Background information
- Origin: Kongsberg, Norway
- Genres: Pop, art rock, indie, experimental
- Occupation: Singer-songwriter
- Years active: 2003–present
- Label: Hukkelberg Music
- Website: www.hannehukkelberg.com

= Hanne Hukkelberg =

Hanne Hukkelberg (born 17 April 1979) is a Norwegian singer-songwriter and producer from Kongsberg, Norway.

Hukkelberg started singing and playing instruments at the age of 3. In her youth, she was a vocalist covering genres such as jazz, rock, and free jazz, and was also a member of the influential doom metal band Funeral in high school, in which she contributed vocals on their second album, In Fields of Pestilent Grief. She earned her degree from the Norwegian Academy of Music in Oslo.

Hukkelberg graduated from the Norwegian Academy of Music in 2003, establishing herself as a vocalist, composer and multi-instrumentalist. It was there she met Kåre Chr. Vestrheim – a tutor who would later become one of Hukkelberg's closest friends and collaborators; also producing her Cast Anchor EP (2003) and breakthrough debut LP Little Things (2004).

In 2006 Hukkelberg released her second album Rykestrasse 68. The album was awarded a Norwegian Grammy in 2007 and released to international acclaim, with the likes of Pitchfork, The Guardian and BBC leading press plaudits.

After extensive touring – including a series of UK/EU/US headlines, a full European run with Wilco, and a special guest performance with José González at New York's Bowery Ballroom – Hukkelberg released Blood From A Stone (2009). It generated steadfast press support and industry interest, including KCRW’s Chris Douridas and film director Andrew Adamson, who commissioned Hukkelberg for an original composition on The Chronicles of Narnia: Prince Caspian soundtrack.
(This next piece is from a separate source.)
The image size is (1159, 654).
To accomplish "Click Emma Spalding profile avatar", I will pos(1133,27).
After relocating to New York City Hukkelberg released fourth album Featherbrain to similar acclaim in 2012. The album was hailed a "masterpiece" (The Sunday Times), with Hukkelberg's brazen confidence and steadfast individuality reaching "airtight, impeccable" standards (The Quietus). The corresponding album tour – yet another trans-Atlantic affair, including repeat-dates with Wilco – was followed by an extended live hiatus.

In 2014 Hukkelberg temporarily returned to the studio to pursue a series of commissioned works – including a guest collab with Todd Terje and Bryan Ferry on Johnny and Mary.
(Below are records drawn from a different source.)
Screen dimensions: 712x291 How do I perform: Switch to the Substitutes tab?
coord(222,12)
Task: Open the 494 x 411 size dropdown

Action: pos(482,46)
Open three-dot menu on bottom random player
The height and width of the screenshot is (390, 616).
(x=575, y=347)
Hukkelberg's fifth studio album – Trust – was released by Propeller Recordings 20 October 2017. Hukkelberg's newest album, Birthmark, was released on 16 August 2019.

==Little Things==
Her debut album Little Things was released in Norway in 2004 with a subsequent worldwide release in June 2005 by Propeller Recordings in Norway and distributed by Sony Music in the United States. Little Things is notable for its eclectic array of instruments and its use of found sounds, such as bicycle spokes, dish brushes, wine glasses, and rain.

The album earned enthusiastic reviews as critics lauded Hukkelberg for her originality and vocal ability. "Hanne Hukkelberg has delivered the kind of debut that heralds the arrival of a major new talent," said PopMatters. The Observer called the album "subtle and moving." The Sunday Times listed Little Things among the Records of the Year for 2005.

==Rykestraße 68==
After the success of Little Things, Hukkelberg went to Berlin to compose songs for her next album.

Rykestraße 68 was released in September 2006, and reviewers noted the expansion and maturation of Hukkelberg's talents. The album contained a cover of "Break My Body" by The Pixies which became a staple of Hukkelberg's live shows. Rykestraße 68 won Hukkelberg an Open Class category Spellemannprisen, the Norwegian equivalent of a Grammy, in 2006.

Hukkelberg toured Europe extensively in support of Little Things and Rykestrasse 68, and her unconventional live shows featured her small combo playing assorted instruments and found objects. Often she would play a metal trash can lid with a drumstick; invariably there would be an upturned bicycle onstage so Hukkelberg could strum the spokes.

Hukkelberg contributed a song, "Lucy," to the soundtrack of the film The Chronicles of Narnia: Prince Caspian in 2008.

==Blood from a Stone==

In 2009, Hukkelberg released Blood from a Stone. This album's guitar-heavy sound was a departure from the jazzy pop of her first two releases, recalling 80s alt-rock bands like The Pixies and Bettie Serveert as well as PJ Harvey. Although many reviews deplored the album's more straightforward approach, Pitchfork approved of the record as "a singer's album, highlighting Hukkelberg's voice above all else." The singer was nominated as a Female Artist for a Spellemannprisen in 2009 for Blood from a Stone. She also contributed vocals to Motorpsycho's 2009 album Heavy Metal Fruit.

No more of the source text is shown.